The Verdict: Mostly fact. Hammett left school early and took a series of low-paying jobs, though it’s unclear whether he had to drop out or did it to help his mother with money after his father became sick. It is well documented that Hammett frequented the West Lexington Library, where he checked out numerous adventure and mystery novels. It is also well documented that Hammett loved his mother and hated his father. He said many times that he would never treat a woman the way his father treated his mother.
4. Sex, Lies, & Airplanes
The Story: Right before the broadway premiere of Hellman’s play The Children’s Hour, Hammett very publically started drinking heavily and sleeping around. In the book, Hellman claims he did it not because he didn’t care about her but rather to distract her from obsessing over last minute details of the script.

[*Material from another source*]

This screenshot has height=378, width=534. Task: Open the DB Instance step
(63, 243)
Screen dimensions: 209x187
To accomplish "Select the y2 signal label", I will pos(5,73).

The Verdict: Murky. Around that time, Hellman did indeed discover Hammett was sleeping around and flew to Los Angeles to have it out with him. What’s harder to say is if Hammett wanted her to know. Hellman is known for putting rose colored glasses on their life together. If one buys into the portrait of Hellman in Lillian and Dash, perhaps he was doing it to distract her. But it’s equally plausible that he was just self-destructive.
5. Murder, He Wrote
The Story: In Lillian and Dash, a fellow named Jerry Waxman, the vice-president of the Northeast Electrical Workers Union, comes to Hollywood to help screenwriters organize a union then dies. Examining the scene of his death, Hammett decides Waxman has been killed by people who are vehemently opposed to a writers’ union.
The Verdict: Murky. While there isn’t a prominent figure named Jerry Waxman who went down in history for union organizing, Hammett was integral to n the movement for a writers’ guild. He even hosted meetings at his house.